The downside I have identified and that I currently live with, is that my currently active indices are sometimes oversharded or undersharded according to the normal best practice of "in your usecase each shard should have a size of around x GBs each. I either use 20,40,60,etc so I can't at the same time, yield shards that are also perfectly targeting the specific size they should have.
My future will be a bit brighter I think. With ILM I plan to be able to abandon strictly time based rotation in favor of time and size based rotation. This will mean less over/under sharded indices.
Also with ILM I will be able to more easily shrink oversharded indices once they are no longer being indexed into. If only indexed into indices are oversharded, it means I have a LOT less over sharded indices all together.

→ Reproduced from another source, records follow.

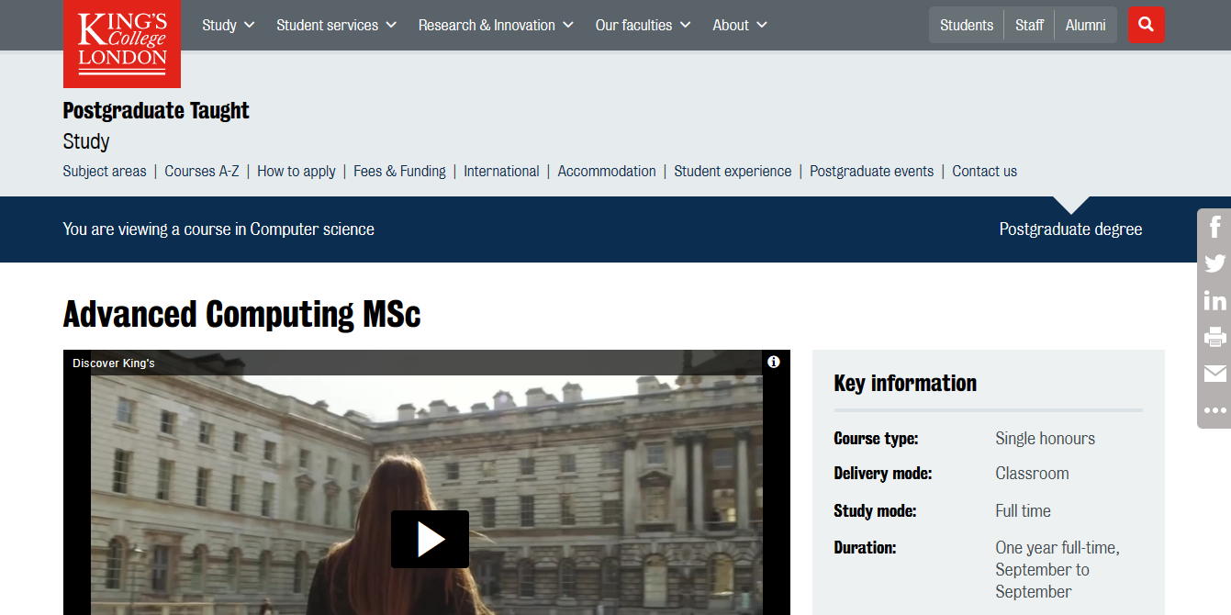Open the Our faculties dropdown

642,25
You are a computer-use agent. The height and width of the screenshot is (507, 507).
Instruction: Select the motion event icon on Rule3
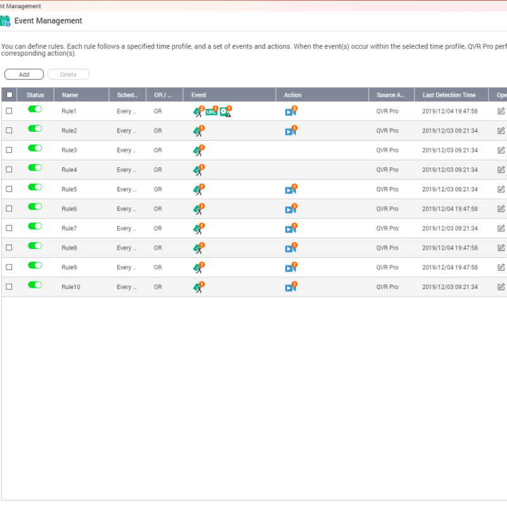coord(198,151)
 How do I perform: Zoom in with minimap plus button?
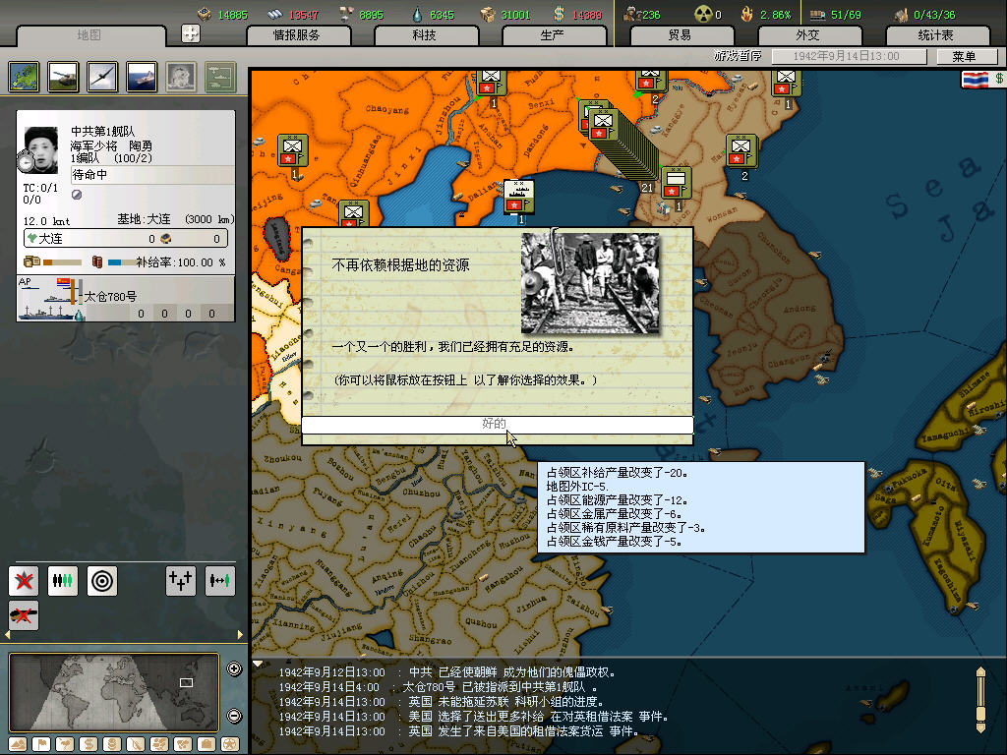click(x=234, y=669)
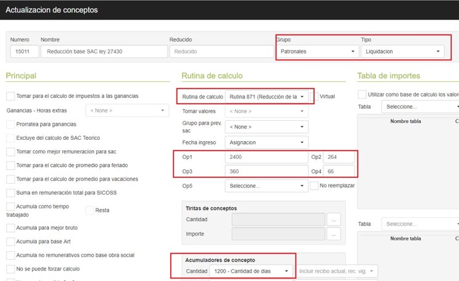Click the ellipsis button beside Importe
This screenshot has width=459, height=281.
click(334, 234)
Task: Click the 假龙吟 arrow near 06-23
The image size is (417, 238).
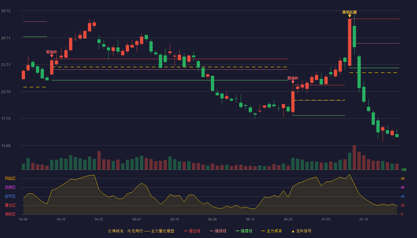Action: (293, 82)
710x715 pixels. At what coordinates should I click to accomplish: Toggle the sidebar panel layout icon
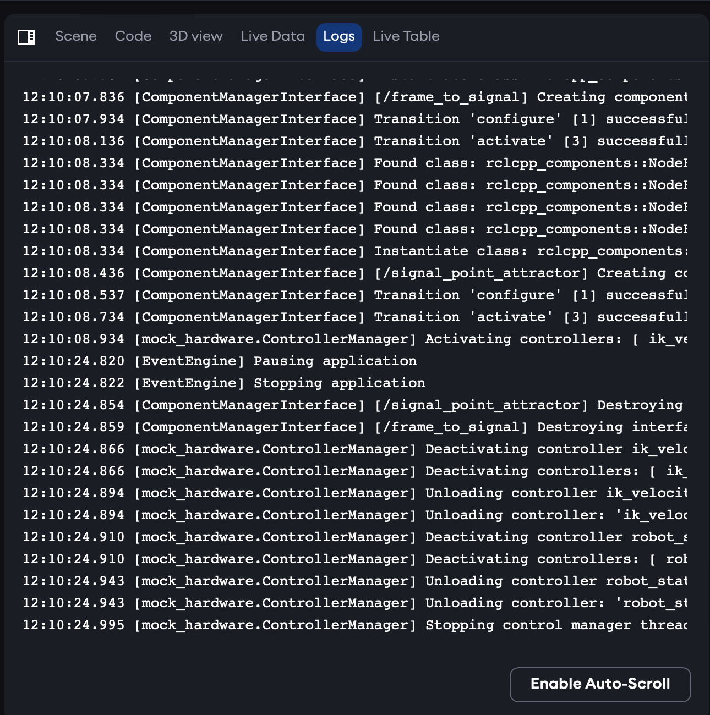click(26, 37)
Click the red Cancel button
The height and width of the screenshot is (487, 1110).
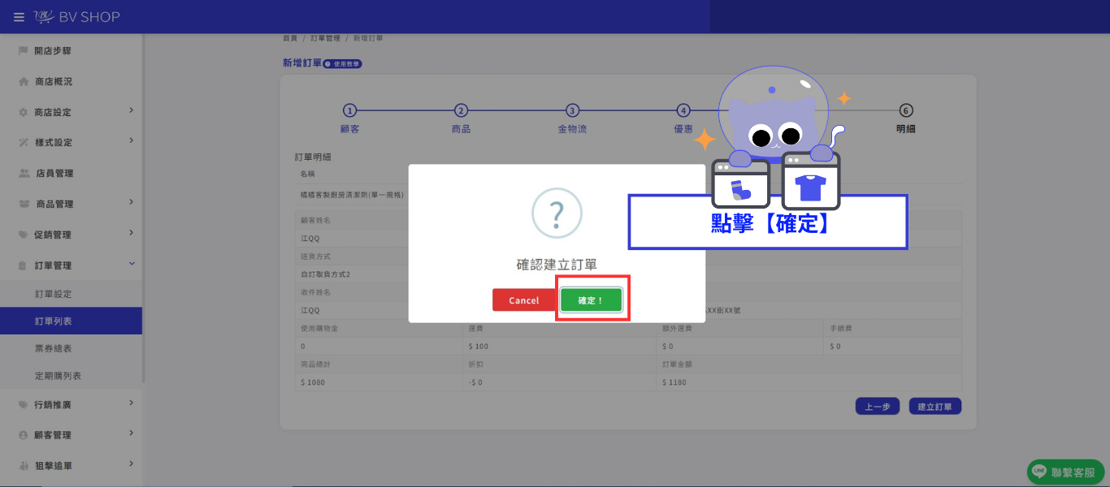[524, 300]
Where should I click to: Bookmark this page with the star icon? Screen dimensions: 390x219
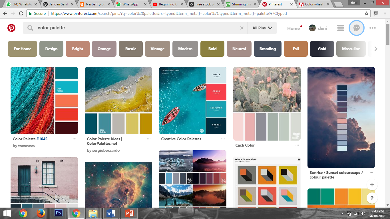[x=367, y=13]
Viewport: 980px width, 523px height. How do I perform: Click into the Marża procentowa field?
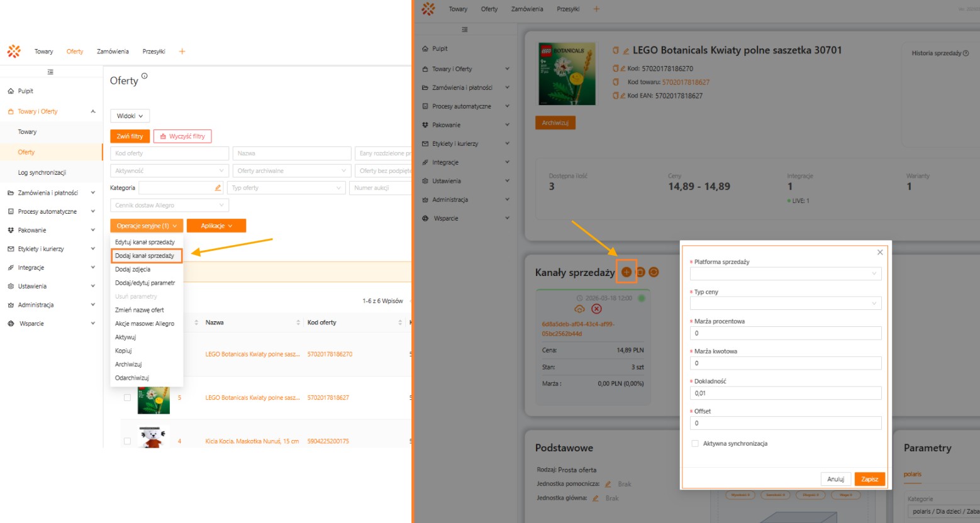(x=785, y=333)
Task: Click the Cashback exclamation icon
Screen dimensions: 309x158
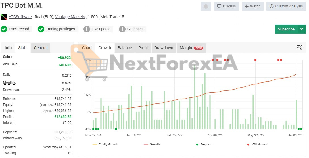Action: [122, 29]
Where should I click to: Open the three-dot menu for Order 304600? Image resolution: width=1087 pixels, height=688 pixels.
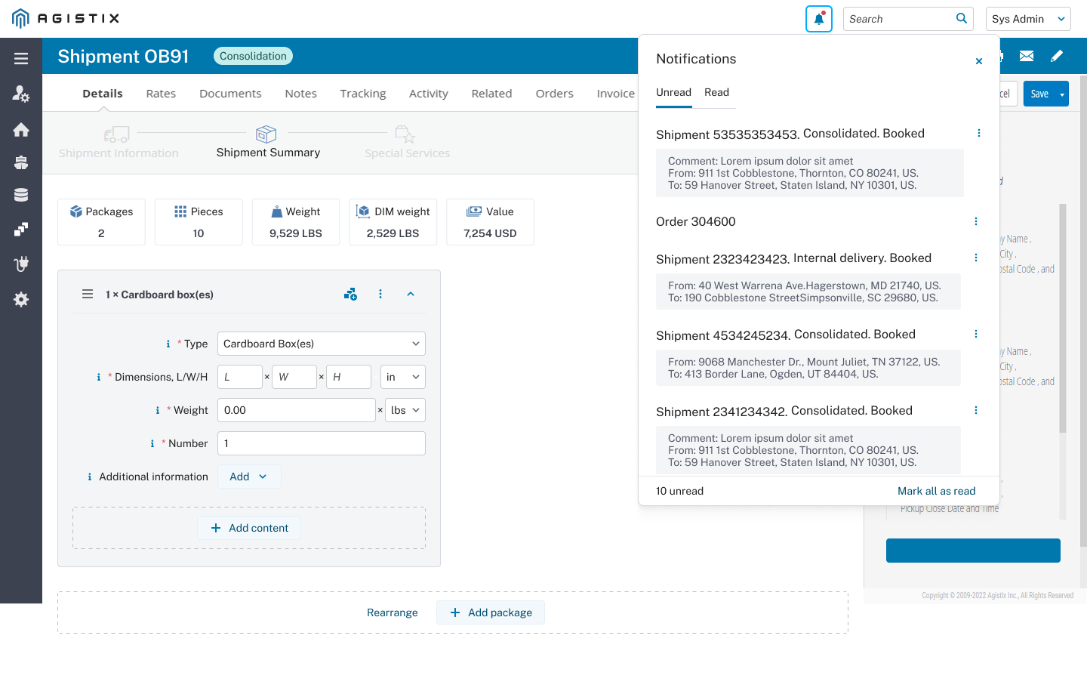click(975, 222)
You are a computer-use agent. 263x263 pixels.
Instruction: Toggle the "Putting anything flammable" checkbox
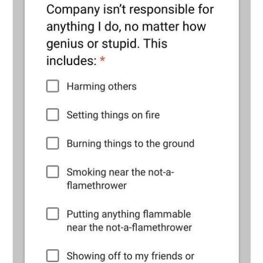point(53,214)
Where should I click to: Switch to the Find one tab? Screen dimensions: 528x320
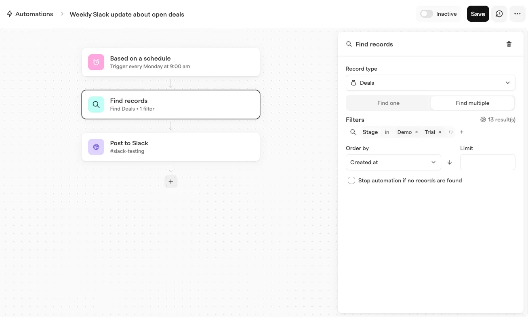click(388, 103)
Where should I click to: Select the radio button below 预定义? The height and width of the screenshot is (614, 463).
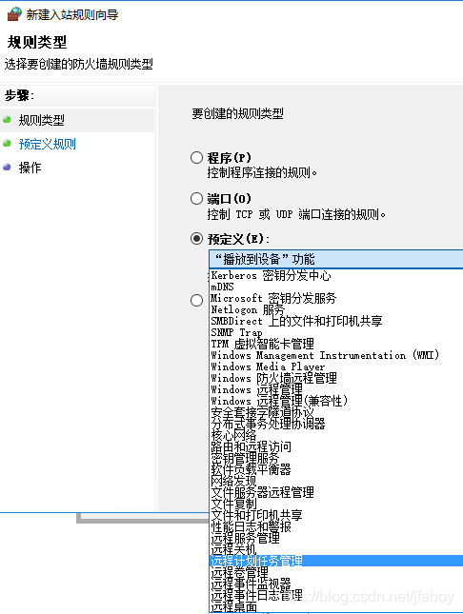[196, 301]
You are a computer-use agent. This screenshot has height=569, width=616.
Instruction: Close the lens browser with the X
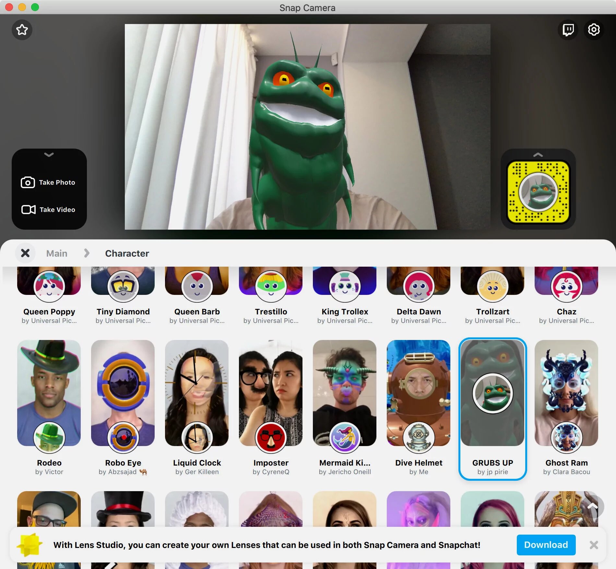coord(25,253)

Guys from Elastic might recommend against my method here, so stay careful and you can wait to get more feedback before trying to implement any of that. I certainly don't claim ES guru level.
But the only thing I have currently being able to implement to spread my load and prevent super hot nodes, is to use a shard count which is a multiple of my node count for all indexing heavy indices + the settings I mentionned above. If I used less than a multiple of node count, hotter nodes would be possible and so it would happen.
If I had 60 nodes, it would be a lot crazier to have all my big indices with a minimum of 60 shards. I would have to use:
https://www.elastic.co/guide/en/elasticsearch/reference/current/shard-allocation-filtering.html
To put specific indices on specific groups of nodes and then I would do "index shard count is a multiple of the node count for the node group where this index is going". I could then control the node count that shard count needs to be a multiple of.
Interesting subject BTW, thanks for bringing it up!